Reports From Inside First Look Media Suggest That Maybe Silicon Valley Shouldn’t Manage Journalists
As any veteran of the terminally self-infatuated tech world can testify, a start-up ethos usually means a very long string of conference calls and navel-gazing managerial monologues. And a number of First Lookers told me that the media side of things endured a sustained bout of neglect as management talk metastasized.
At First Look, “strategy meetings are always more important than actually producing things,” says one of the journalists still hoping to weather the storm at the company. These confabs tend to perpetuate themselves in all bureaucratic work environments, but at an ostensible journalistic endeavor—which is, after all, tasked with nimbly breaking news and moving just as quickly on to the next big story—they can become lethally counterproductive. Another source at the company says the disconnect goes much deeper than a simple aversion to productive activity. Company managers “are afraid of us, they don’t like us, they gravitate toward the people who can engage in their weird management-speak.”

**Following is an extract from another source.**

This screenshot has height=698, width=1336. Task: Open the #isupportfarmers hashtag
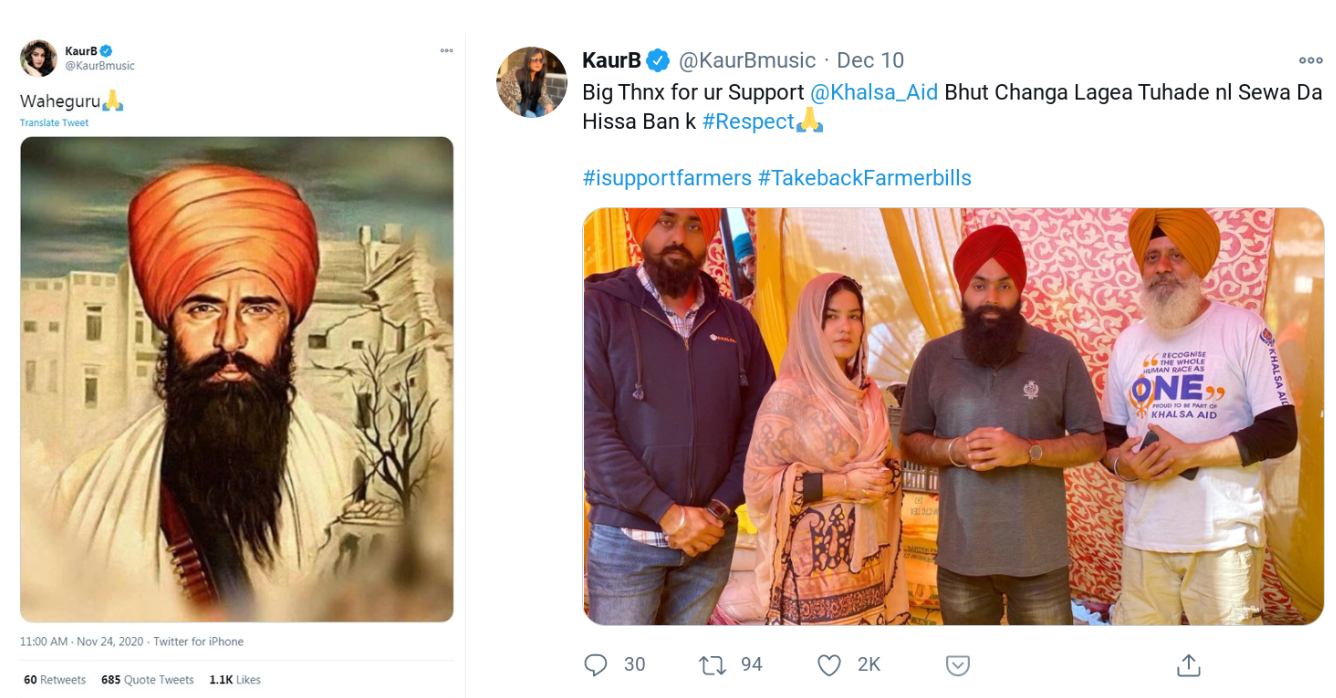[x=667, y=178]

Omidyar himself exerted heavy-breathing oversight of everything from the rollout schedules and social-media strategies of First Look sites to individual reporters’ travel expense statements. Taibbi and John Cook, his counterpart at First Look’s daily site The Intercept, “chafed at what they regarded as onerous intrusions into their hiring authority,” the First Look team noted. Cook later made his displeasure all too clear by leaving First Look in November and returning to his former home of Gawker Media (though in a post for First Look and several tweets, Cook said that working at First Look “was incredibly satisfying professionally”).
Indeed, in the company’s barely year-long existence, several editorial leaders have fallen in and out of favor with Omidyar, each trying his best to carry out the founder’s gnomic dictates. The newest bearer of Omidyar’s good graces is John Temple, who ran an early journalism start-up for him in Hawaii.
On conference calls, staffers would “bet among ourselves how soon it would be until Pierre described himself as a ‘technologist,’ ” another First Look employee reports. “It was always less than three minutes.”